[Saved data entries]

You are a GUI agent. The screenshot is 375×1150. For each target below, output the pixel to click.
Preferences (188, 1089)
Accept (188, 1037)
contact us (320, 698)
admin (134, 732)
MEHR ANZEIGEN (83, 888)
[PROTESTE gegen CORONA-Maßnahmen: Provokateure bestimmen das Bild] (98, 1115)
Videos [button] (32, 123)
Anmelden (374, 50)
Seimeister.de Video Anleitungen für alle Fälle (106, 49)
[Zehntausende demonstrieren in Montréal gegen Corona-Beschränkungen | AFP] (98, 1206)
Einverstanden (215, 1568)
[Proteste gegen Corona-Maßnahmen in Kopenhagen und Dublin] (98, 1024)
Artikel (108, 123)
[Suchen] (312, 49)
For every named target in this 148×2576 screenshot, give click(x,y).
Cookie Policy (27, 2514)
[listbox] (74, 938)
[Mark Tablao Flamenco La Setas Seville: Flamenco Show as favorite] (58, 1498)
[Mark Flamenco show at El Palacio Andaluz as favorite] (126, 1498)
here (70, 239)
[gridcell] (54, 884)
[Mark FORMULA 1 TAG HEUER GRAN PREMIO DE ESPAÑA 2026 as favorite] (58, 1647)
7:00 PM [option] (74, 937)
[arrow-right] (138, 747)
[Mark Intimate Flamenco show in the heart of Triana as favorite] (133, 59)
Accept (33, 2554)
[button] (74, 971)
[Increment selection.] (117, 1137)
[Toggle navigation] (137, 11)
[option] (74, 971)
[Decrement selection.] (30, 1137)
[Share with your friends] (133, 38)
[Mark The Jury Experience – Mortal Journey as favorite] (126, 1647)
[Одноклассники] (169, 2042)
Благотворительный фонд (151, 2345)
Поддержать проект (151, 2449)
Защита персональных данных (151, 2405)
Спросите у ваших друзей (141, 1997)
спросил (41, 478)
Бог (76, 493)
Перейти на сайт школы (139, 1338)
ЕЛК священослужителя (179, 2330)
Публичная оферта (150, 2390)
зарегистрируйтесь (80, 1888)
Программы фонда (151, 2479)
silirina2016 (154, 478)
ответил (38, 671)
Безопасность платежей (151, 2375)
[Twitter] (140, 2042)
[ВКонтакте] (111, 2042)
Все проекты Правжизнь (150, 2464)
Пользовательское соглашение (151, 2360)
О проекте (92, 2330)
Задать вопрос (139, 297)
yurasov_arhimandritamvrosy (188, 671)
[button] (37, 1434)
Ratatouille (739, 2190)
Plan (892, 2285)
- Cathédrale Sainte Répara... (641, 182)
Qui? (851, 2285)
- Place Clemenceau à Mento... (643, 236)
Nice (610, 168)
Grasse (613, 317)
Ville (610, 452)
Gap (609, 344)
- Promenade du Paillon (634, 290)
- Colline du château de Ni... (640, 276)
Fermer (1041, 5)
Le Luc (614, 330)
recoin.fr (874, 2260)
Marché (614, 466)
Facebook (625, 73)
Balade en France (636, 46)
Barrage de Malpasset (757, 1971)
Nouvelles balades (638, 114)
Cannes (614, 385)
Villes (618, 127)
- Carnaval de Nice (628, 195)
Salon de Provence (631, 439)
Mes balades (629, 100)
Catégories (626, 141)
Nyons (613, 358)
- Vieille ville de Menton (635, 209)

WORK REQUIRED — Give back the records above, character for character.

RESPONSE FOR THIS EXERCISE —
You are a GUI agent. The screenshot is 375×1150. For each target below, output the pixel to click.
Preferences (188, 1089)
Accept (188, 1037)
contact us (320, 698)
admin (134, 732)
MEHR ANZEIGEN (83, 888)
[PROTESTE gegen CORONA-Maßnahmen: Provokateure bestimmen das Bild] (98, 1115)
Videos [button] (32, 123)
Anmelden (374, 50)
Seimeister.de Video Anleitungen für alle Fälle (106, 49)
[Zehntausende demonstrieren in Montréal gegen Corona-Beschränkungen | AFP] (98, 1206)
Einverstanden (215, 1568)
[Proteste gegen Corona-Maßnahmen in Kopenhagen und Dublin] (98, 1024)
Artikel (108, 123)
[Suchen] (312, 49)
For every named target in this 148×2576 screenshot, give click(x,y).
Cookie Policy (27, 2514)
[listbox] (74, 938)
[Mark Tablao Flamenco La Setas Seville: Flamenco Show as favorite] (58, 1498)
[Mark Flamenco show at El Palacio Andaluz as favorite] (126, 1498)
here (70, 239)
[gridcell] (54, 884)
[Mark FORMULA 1 TAG HEUER GRAN PREMIO DE ESPAÑA 2026 as favorite] (58, 1647)
7:00 PM [option] (74, 937)
[arrow-right] (138, 747)
[Mark Intimate Flamenco show in the heart of Triana as favorite] (133, 59)
Accept (33, 2554)
[button] (74, 971)
[Increment selection.] (117, 1137)
[Toggle navigation] (137, 11)
[option] (74, 971)
[Decrement selection.] (30, 1137)
[Share with your friends] (133, 38)
[Mark The Jury Experience – Mortal Journey as favorite] (126, 1647)
[Одноклассники] (169, 2042)
Благотворительный фонд (151, 2345)
Поддержать проект (151, 2449)
Защита персональных данных (151, 2405)
Спросите у ваших друзей (141, 1997)
спросил (41, 478)
Бог (76, 493)
Перейти на сайт школы (139, 1338)
ЕЛК священослужителя (179, 2330)
Публичная оферта (150, 2390)
зарегистрируйтесь (80, 1888)
Программы фонда (151, 2479)
silirina2016 (154, 478)
ответил (38, 671)
Безопасность платежей (151, 2375)
[Twitter] (140, 2042)
[ВКонтакте] (111, 2042)
Все проекты Правжизнь (150, 2464)
Пользовательское соглашение (151, 2360)
О проекте (92, 2330)
Задать вопрос (139, 297)
yurasov_arhimandritamvrosy (188, 671)
[button] (37, 1434)
Ratatouille (739, 2190)
Plan (892, 2285)
- Cathédrale Sainte Répara... (641, 182)
Qui? (851, 2285)
- Place Clemenceau à Mento... (643, 236)
Nice (610, 168)
Grasse (613, 317)
Ville (610, 452)
Gap (609, 344)
- Promenade du Paillon (634, 290)
- Colline du château de Ni... (640, 276)
Fermer (1041, 5)
Le Luc (614, 330)
recoin.fr (874, 2260)
Marché (614, 466)
Facebook (625, 73)
Balade en France (636, 46)
Barrage de Malpasset (757, 1971)
Nouvelles balades (638, 114)
Cannes (614, 385)
Villes (618, 127)
- Carnaval de Nice (628, 195)
Salon de Provence (631, 439)
Mes balades (629, 100)
Catégories (626, 141)
Nyons (613, 358)
- Vieille ville de Menton (635, 209)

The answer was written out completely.